### Esercizio assegnato 1:
Riscrivi il brano sui Balcani cominciando dalle parole "Europa: un allargamento" e fermandoti dopo "instabilità e conflitti.", e sostituisci "buco nero" con "vuoto".
### Esercizio assegnato 2:
Secondo le analisi citate nel brano sui Balcani, per quali motivi la distanza tra l'Unione e i Balcani aumenterà dopo l'allargamento?

### Brano fornito:
>>>
Europa: un allargamento senza Balcani
I Balcani rappresentano un nodo politico fondamentale nel processo di costruzione europea. Per questo ne restano esclusi. Una ricognizione sullo stato dei negoziati con i diversi Paesi dell’area. Il buco nero delle Entità
Il più grande allargamento nella storia dell’Unione, che il primo maggio scorso è passata da 15 a 25 membri, è avvenuto senza i Balcani. Tra i Paesi del sud est Europa, infatti, solo la piccola Slovenia è entrata a pieno titolo nella famiglia europea. Per gli altri, la prospettiva della integrazione è rimandata ad un futuro più o meno indefinito. Nel cuore dell’Europa rimane così un buco nero, l’area balcanica che, nell’immaginario dei cittadini europei, rappresenta soprattutto instabilità e conflitti.
Secondo diverse analisi, la distanza tra l’Europa dell’Unione e i Balcani, dopo l’allargamento, aumenterà. I tempi di "digestione" di 10 nuovi Paesi, per le strutture comunitarie, allontanerebbero a breve la prospettiva di nuovi ingressi. Il primo maggio, inoltre, avrebbe segnato il distanziarsi del baricentro politico europeo – ormai saldamente nell’Europa centrale e baltica – dall’area danubiano-mediterranea. La retorica sullo scontro di civiltà non favorirebbe infine politiche di inclusione di un’area, quella balcanica, nella quale l’Islam è presente da secoli, con una minoranza di otto milioni di persone divise nei vari Paesi della regione.
Il SAP
In realtà, già dal 1999 la Commissione Europea ha creato uno strumento specifico, lo "Stabilisation and Association Process" – SAP – come cornice per sostenere la integrazione europea dei Paesi della ex Jugoslavia (esclusa la Slovenia) e dell’Albania. La settimana scorsa, il 20 aprile, il Commissario europeo per l’Allargamento Gunther Verheugen ha reso noto a Zagabria il parere positivo ("Avis") della Commissione alla ratifica dell’Accordo di Associazione con la Croazia. Se questo orientamento verrà confermato dal Consiglio Europeo nel prossimo mese di giugno, la Croazia potrebbe diventare membro della UE già nel 2007, insieme a Romania e Bulgaria.
<<<
### Record forniti:
>>>
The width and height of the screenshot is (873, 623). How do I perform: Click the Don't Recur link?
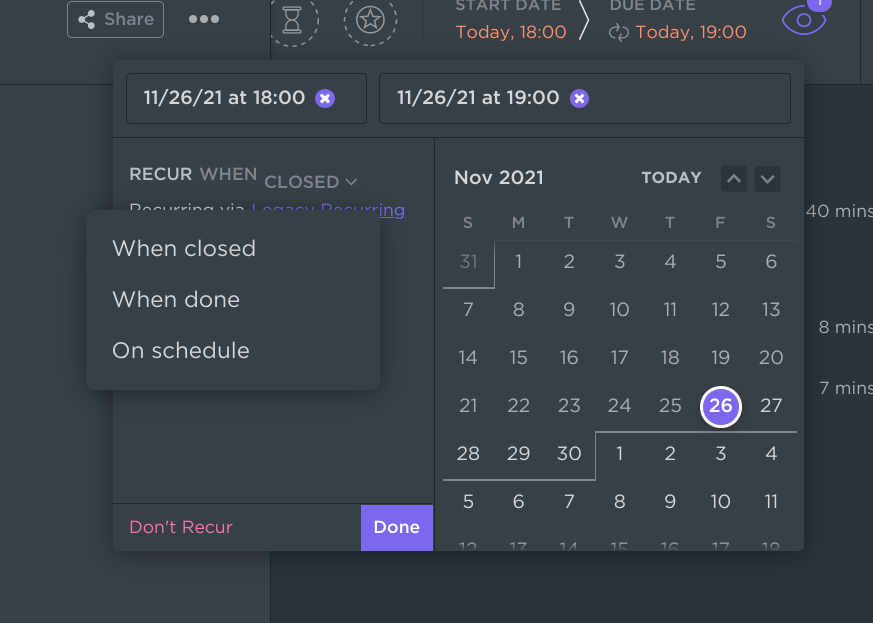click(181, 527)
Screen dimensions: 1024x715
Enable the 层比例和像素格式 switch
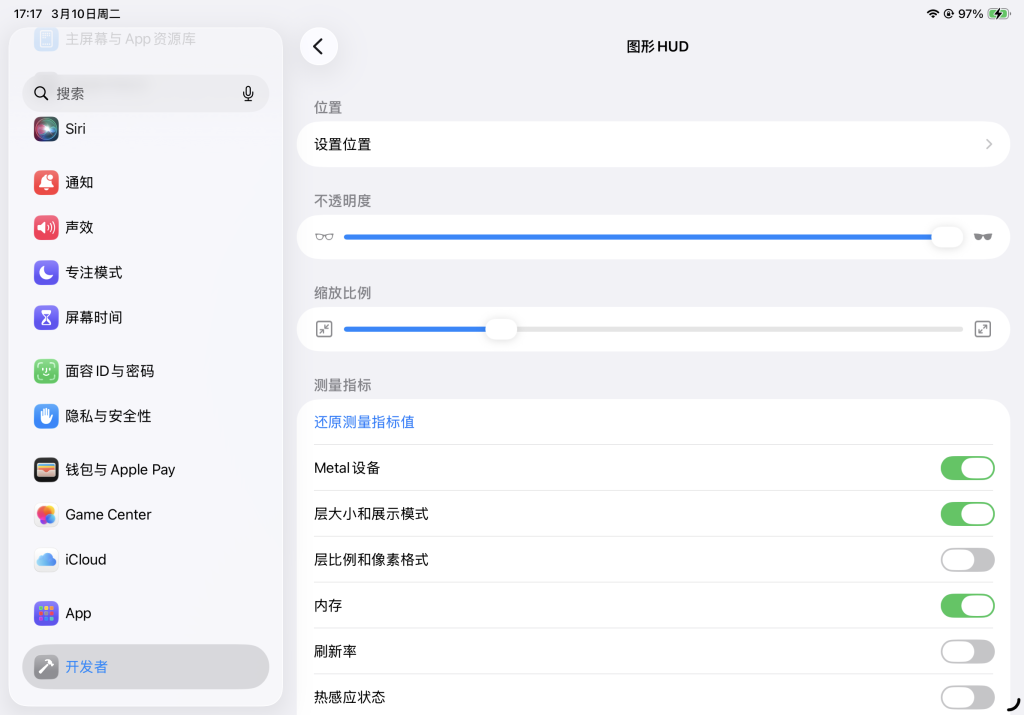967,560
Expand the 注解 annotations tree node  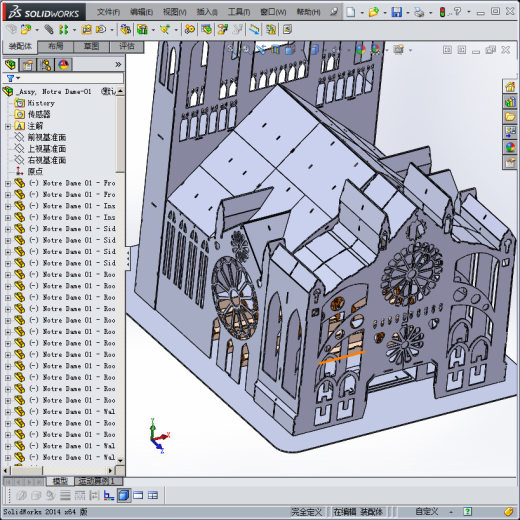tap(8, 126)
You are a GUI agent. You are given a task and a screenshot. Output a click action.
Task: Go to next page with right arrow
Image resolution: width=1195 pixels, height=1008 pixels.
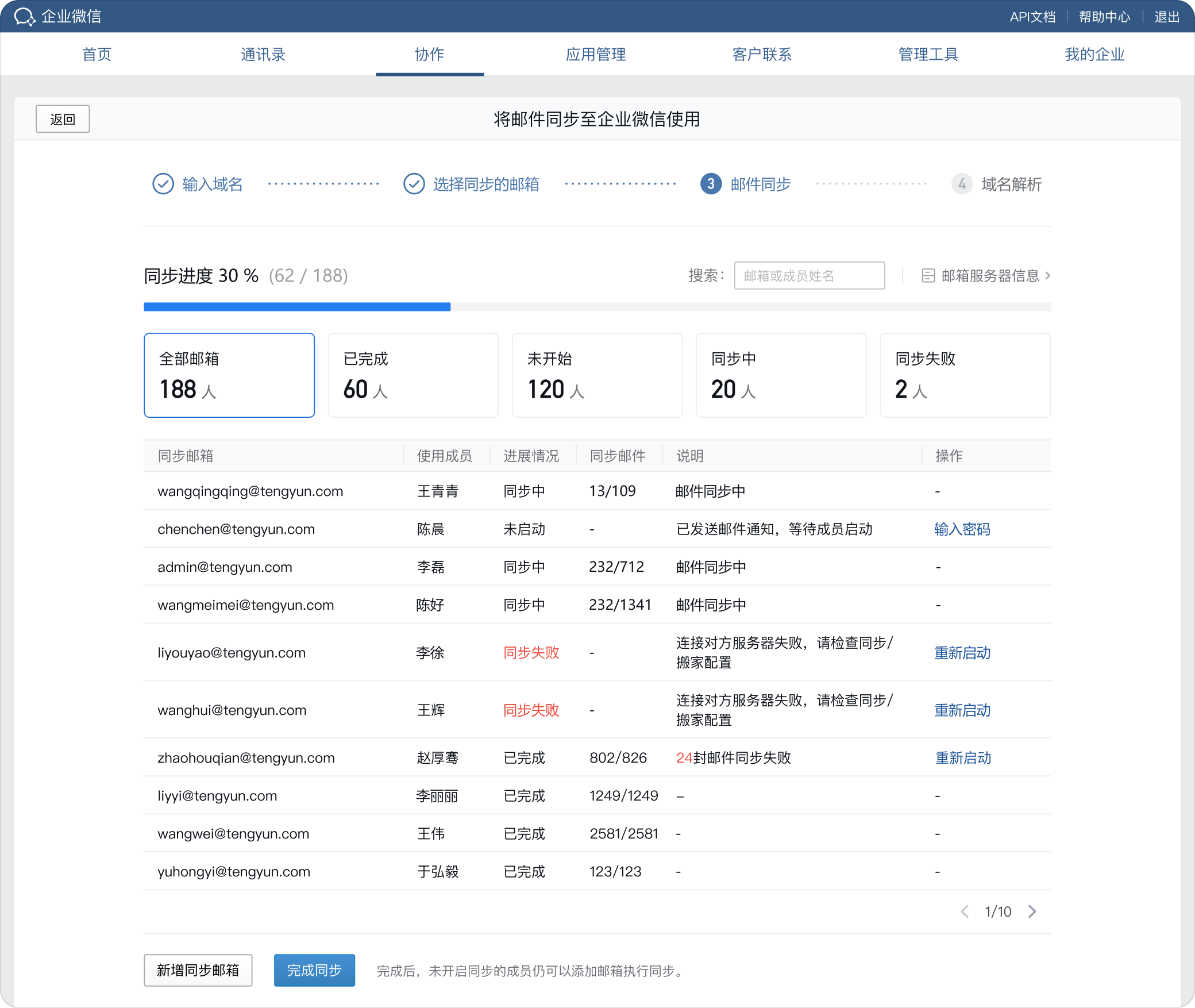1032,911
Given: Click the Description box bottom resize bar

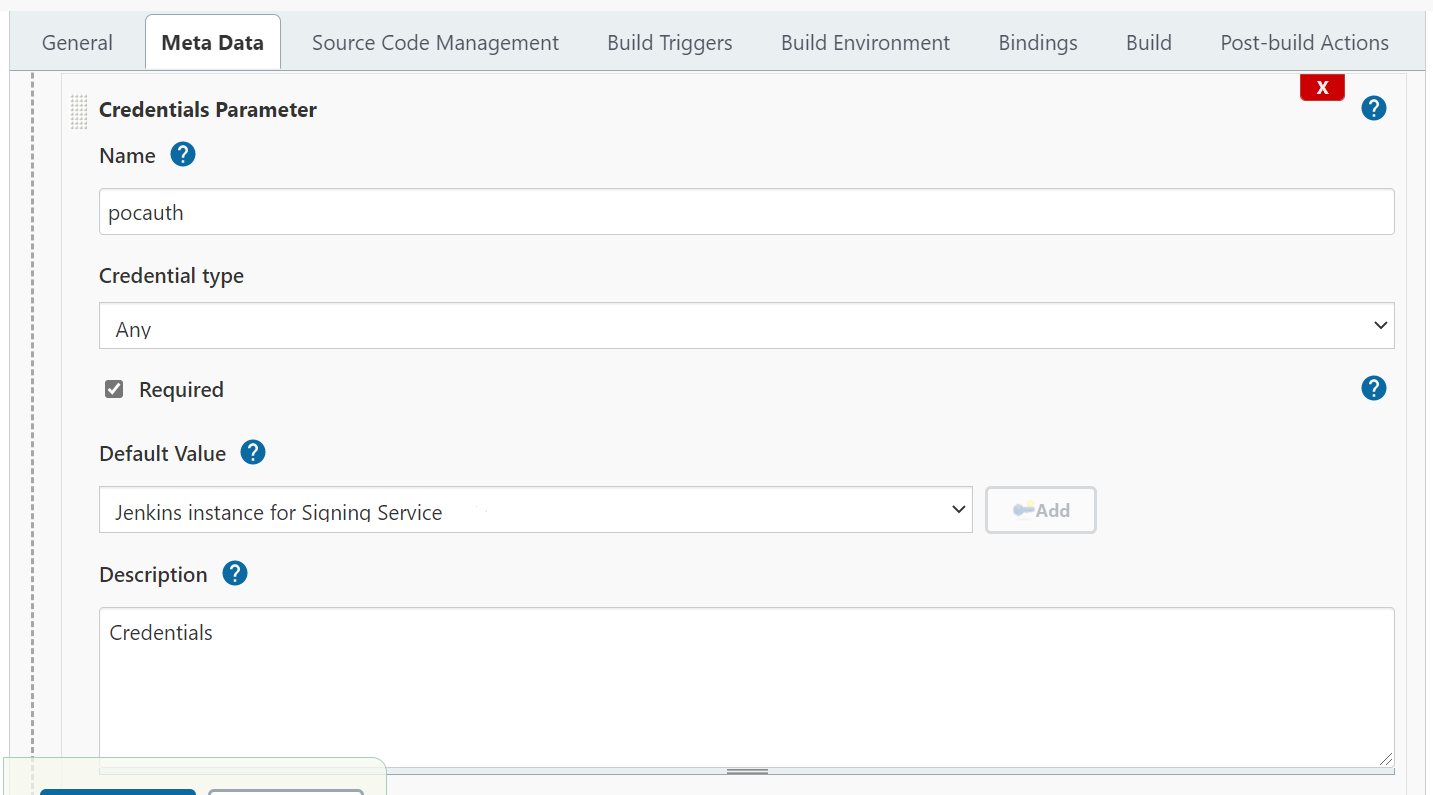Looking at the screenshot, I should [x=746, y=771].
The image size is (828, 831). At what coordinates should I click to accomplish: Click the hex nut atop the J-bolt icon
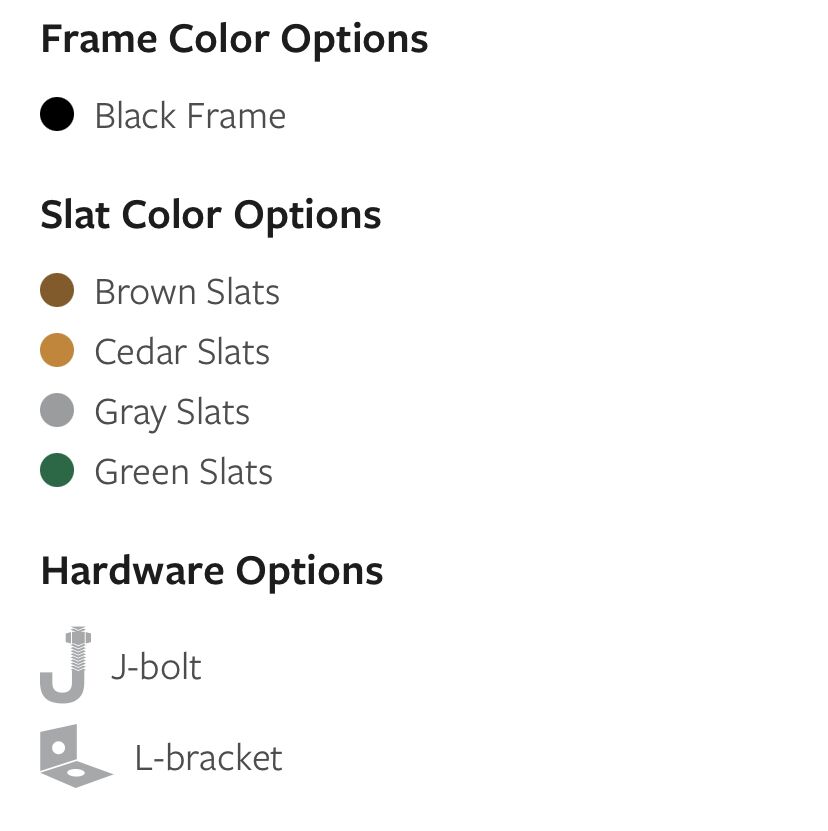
<<<
### Risultato finale 1:
Europa: un allargamento senza Balcani
I Balcani rappresentano un nodo politico fondamentale nel processo di costruzione europea. Per questo ne restano esclusi. Una ricognizione sullo stato dei negoziati con i diversi Paesi dell’area. Il vuoto delle Entità
Il più grande allargamento nella storia dell’Unione, che il primo maggio scorso è passata da 15 a 25 membri, è avvenuto senza i Balcani. Tra i Paesi del sud est Europa, infatti, solo la piccola Slovenia è entrata a pieno titolo nella famiglia europea. Per gli altri, la prospettiva della integrazione è rimandata ad un futuro più o meno indefinito. Nel cuore dell’Europa rimane così un vuoto, l’area balcanica che, nell’immaginario dei cittadini europei, rappresenta soprattutto instabilità e conflitti.

### Risultato finale 2:
Le strutture comunitarie avrebbero bisogno di tempo per "digerire" 10 nuovi Paesi, e questo allontanerebbe nuovi ingressi. Il baricentro politico europeo si sarebbe inoltre spostato verso l'Europa centrale e baltica, lontano dall'area danubiano-mediterranea. Infine la retorica sullo scontro di civiltà non favorirebbe l'inclusione di un'area in cui l'Islam è presente da secoli.